Behind this poster stood a deliberate campaign by the Soviet top leadership to discredit the Ukrainian independence movement, which intensified as the Soviet-German front advanced into Western Ukrainian territories. Its objectives included influencing the local population—many of whom remembered the first Soviet occupation—facilitating conscription (as conscripts from “former Polish lands” had to undergo strict ideological training, unlike the “blackcoats” from Central Ukraine), and preventing ideological destabilization within the Red Army and its rear units.
Stalin once stated: “Print is the only weapon through which the Party speaks daily and hourly to the working class in its own necessary language; no other such powerful apparatus exists in nature.” In this vein, the chronological milestones of the anti-Ukrainian campaign included:
- The speech by Kostiantyn Lytvyn, Deputy Head of the Propaganda and Agitation Department of the Central Committee of the Communist Party (Bolsheviks) of Ukraine, at the 9th Plenum of the Union of Soviet Writers of the Ukrainian SSR on February 7, 1944, where he stated: “Ukrainian Soviet writers must show the greatness of the Ukrainian people in their struggle for their homeland, for the brotherhood and unity of the Soviet peoples under the genius leadership of the great Stalin, and expose and brand the vileness and baseness of our enemies—the Hitlerites and their accomplices, the bourgeois nationalists.”

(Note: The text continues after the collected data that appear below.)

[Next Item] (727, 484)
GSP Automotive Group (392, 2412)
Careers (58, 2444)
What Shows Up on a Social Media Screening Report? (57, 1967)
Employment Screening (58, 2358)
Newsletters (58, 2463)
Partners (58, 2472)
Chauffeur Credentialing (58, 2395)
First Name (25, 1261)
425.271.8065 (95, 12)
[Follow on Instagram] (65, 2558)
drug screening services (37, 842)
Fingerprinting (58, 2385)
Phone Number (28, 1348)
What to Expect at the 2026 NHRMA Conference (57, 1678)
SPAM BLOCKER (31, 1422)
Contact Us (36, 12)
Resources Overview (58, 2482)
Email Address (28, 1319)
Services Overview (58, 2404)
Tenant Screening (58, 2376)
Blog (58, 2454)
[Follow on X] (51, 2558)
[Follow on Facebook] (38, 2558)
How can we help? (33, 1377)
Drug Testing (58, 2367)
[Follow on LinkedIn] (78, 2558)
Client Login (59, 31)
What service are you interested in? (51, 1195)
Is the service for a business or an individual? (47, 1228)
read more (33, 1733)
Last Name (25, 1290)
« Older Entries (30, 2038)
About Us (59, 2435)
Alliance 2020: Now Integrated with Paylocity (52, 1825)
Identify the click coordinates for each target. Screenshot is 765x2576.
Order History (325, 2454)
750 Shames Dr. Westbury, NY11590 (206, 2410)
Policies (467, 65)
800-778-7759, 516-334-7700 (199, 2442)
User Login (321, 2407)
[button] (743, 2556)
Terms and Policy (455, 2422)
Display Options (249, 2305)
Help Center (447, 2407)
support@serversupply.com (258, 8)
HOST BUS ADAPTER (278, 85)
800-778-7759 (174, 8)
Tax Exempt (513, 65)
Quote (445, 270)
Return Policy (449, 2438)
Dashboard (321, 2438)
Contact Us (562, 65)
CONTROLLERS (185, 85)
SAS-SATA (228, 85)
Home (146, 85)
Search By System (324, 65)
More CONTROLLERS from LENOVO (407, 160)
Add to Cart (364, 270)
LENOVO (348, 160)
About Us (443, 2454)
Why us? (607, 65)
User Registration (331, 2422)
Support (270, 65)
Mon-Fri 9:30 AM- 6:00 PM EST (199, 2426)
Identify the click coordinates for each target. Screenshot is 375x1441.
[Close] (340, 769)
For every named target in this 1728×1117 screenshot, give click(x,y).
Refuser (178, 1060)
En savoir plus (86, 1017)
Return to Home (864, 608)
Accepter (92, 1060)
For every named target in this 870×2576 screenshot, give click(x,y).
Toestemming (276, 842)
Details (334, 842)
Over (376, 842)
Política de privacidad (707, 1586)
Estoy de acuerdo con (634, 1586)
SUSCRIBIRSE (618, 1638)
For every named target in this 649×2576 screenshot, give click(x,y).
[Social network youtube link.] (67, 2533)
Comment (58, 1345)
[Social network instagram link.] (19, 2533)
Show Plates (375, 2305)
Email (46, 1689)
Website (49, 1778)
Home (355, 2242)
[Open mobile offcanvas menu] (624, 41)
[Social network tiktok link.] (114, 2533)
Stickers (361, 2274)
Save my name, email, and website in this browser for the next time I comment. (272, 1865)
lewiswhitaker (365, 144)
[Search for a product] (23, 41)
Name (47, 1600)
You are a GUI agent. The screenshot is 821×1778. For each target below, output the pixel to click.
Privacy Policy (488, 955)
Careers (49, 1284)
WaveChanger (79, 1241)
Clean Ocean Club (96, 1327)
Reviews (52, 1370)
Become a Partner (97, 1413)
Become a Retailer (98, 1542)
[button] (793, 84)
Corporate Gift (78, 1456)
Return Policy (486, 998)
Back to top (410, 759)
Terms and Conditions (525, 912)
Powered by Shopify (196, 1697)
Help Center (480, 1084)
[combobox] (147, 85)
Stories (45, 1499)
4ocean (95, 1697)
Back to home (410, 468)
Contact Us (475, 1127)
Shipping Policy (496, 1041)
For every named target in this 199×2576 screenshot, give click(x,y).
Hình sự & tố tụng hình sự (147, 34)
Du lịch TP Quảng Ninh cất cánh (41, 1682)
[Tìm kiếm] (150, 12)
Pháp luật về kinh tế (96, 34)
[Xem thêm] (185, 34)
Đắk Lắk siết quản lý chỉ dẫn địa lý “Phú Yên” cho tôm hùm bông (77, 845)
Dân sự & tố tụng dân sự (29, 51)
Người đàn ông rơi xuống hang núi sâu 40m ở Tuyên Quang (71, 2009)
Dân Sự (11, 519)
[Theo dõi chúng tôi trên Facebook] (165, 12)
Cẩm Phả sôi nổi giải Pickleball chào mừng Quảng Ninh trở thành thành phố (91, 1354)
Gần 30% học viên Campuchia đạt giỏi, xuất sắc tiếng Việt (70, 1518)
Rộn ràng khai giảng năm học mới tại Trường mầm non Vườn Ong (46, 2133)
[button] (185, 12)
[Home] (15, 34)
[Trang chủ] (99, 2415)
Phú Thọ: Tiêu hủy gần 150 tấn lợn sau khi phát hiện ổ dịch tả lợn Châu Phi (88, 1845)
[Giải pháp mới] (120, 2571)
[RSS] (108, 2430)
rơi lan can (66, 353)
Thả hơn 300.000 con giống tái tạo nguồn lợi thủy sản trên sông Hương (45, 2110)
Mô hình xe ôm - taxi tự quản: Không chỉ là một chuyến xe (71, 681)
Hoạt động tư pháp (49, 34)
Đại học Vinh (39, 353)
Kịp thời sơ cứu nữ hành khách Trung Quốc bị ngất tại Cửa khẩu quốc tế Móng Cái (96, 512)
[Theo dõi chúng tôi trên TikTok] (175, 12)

- The Central Committee decree of the All-Union Communist Party (Bolsheviks) “On the Shortcomings in Political Work Among the Population of the Western Regions of the Ukrainian SSR” (September 27, 1944), which obliged party structures to increase the role of the press in the fight against Ukrainian bourgeois nationalism.
- Nikita Khrushchev’s speech “Ukrainian-German Nationalists—Hitler’s Accomplices, the Fiercest Enemies of the Ukrainian People” at the 6th Session of the Supreme Soviet of the Ukrainian SSR.
- The mass dissemination of leaflets titled “To the Population of Galicia” by the Propaganda Department of the Central Committee of the Communist Party (Bolsheviks) of Ukraine, warning: “Before their inevitable destruction, the enemy seeks to disrupt the united front of Slavic nations, pitting Western Ukrainians against Eastern Ukrainians, Ukrainians against Russians and Poles… The Hitlerites and their henchmen—the Ukrainian-German nationalists—promise to turn Galicia into a phantom ‘Independent Ukraine’...”
As per Soviet practice, on August 20, 1944, the Council of People’s Commissars of the USSR and the Central Committee of the All-Union Communist Party (Bolsheviks) adopted a decree “On Strengthening Soviet Power in Ukraine,” which called for the allocation of 5,000 km² of land in Yakutia for the construction of 300 corrective labor camps intended for the “hostile and unreliable elements from Ukraine” for their “re-education.”
In its ongoing aggression against Ukrainian statehood, today’s Russia continues to embrace the same misanthropic, chauvinistic worldview of its Soviet predecessors—employing identical methods of national subjugation. That is why this poster, which merged the work of Ukrainian-born artists and writers once intended to represent authority in the eyes of their compatriots, has not lost its historical relevance. On the contrary, it acquires new meaning in studying and curating the hybrid aspects of the Russian-Ukrainian war.